Potrebbe essere possibile una terza dose ma forse anche non necessaria, a meno che non intervengano eventuali varianti, in quel caso una dose “booster” potrebbe essere utile.
Sul vaccino annuale bisogna essere molto cauti, potrebbe essere necessario entro l’anno o magari entro due».
Marino ha poi ricordato come «gli studi dimostrino l’efficacia del vaccino sulle varianti, in particolare la sudafricana. Vale lo stesso su quella brasiliana. Possiamo sicuramente affermare l’efficacia del vaccini nei loro confronti. L’allarmismo è più relativo alla capacità di diffusione».
Intanto anche la macchina organizzativa si muove e si adegua. Una tempistica precisa per l'inoculazione della seconda dose di Pfizer, che si attenga a quella dei 21 giorni dopo la prima, e una spinta decisiva da imprimere alle somministrazioni del siero di Astrazeneca anche tra gli under 60, affinché siano utilizzate e non restino nei frigoriferi. Continua a rimodularsi la campagna vaccinale nelle varie regioni: in tante potrebbero rivedere la programmazione delle iniezioni, anche in vista dei nuovi carichi di fiale. Se a maggio gli shot previsti sfiorano i 17 milioni, a giugno ne saranno stoccati altri 25: un arrivo «massiccio» di vaccini che potrebbe aumentare i numeri quotidiani delle immunizzazioni, annuncia il generale, secondo il quale però il richiamo di Pfizer nella maggior parte dei casi può restare sulla distanza dei 42 giorni. Nell'incontro avvenuto in queste ore con i governatori, il commissario per l'Emergenza, Francesco Figliuolo, ha però anche ribadito che non va fatta nessuna fuga in avanti: fino alla fascia dei 50enni bisogna continuare a somministrare per classi di età decrescenti e di fragili, seguendo la programmazione ed i tempi del Piano nazionale. Non sembra ancora il momento quindi per le inoculazioni nelle aziende che - nonostante siano già state sollecitate da più regioni - non avverranno prima dell'inizio di giugno.

────────────────────

**COMPITI DA SVOLGERE:**
**A.** Riporta il tratto del brano sulla campagna vaccinale che va da "Potrebbe essere possibile" fino a "potrebbe essere utile.".
**B.** In base al brano sulla campagna vaccinale, spiega perché si vuole dare una spinta decisiva alle somministrazioni del siero di Astrazeneca anche tra gli under 60.

**DATI ESTRATTI:**
────────────────────

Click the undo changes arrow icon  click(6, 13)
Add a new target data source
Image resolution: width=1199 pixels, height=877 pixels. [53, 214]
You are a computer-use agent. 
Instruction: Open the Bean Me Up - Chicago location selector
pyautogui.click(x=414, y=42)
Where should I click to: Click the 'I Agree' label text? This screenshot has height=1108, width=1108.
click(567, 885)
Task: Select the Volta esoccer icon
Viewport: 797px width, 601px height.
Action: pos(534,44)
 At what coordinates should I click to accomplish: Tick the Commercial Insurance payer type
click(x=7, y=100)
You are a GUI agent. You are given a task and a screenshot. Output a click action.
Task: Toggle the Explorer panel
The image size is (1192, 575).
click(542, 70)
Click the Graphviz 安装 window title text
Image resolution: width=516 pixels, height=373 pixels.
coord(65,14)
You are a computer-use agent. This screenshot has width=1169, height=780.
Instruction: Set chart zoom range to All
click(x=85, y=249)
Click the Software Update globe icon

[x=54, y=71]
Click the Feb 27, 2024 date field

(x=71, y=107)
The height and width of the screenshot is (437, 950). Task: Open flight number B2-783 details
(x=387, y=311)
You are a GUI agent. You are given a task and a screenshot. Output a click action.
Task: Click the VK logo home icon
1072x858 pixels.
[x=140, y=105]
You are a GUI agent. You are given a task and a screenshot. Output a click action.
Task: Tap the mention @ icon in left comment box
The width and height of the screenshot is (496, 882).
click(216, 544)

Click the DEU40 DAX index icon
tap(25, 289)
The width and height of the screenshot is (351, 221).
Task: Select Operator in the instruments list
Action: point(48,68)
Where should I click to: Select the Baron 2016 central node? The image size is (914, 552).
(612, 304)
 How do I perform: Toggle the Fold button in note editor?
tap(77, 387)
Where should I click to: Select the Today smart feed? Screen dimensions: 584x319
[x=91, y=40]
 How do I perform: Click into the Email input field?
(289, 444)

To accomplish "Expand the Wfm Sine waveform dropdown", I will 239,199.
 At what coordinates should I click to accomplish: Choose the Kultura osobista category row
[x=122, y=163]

────────────────────

**RISPOSTE AI COMPITI:**
**A.**
Potrebbe essere possibile una terza dose ma forse anche non necessaria, a meno che non intervengano eventuali varianti, in quel caso una dose “booster” potrebbe essere utile.

**B.** La spinta serve a fare in modo che le dosi di Astrazeneca vengano utilizzate e non restino nei frigoriferi.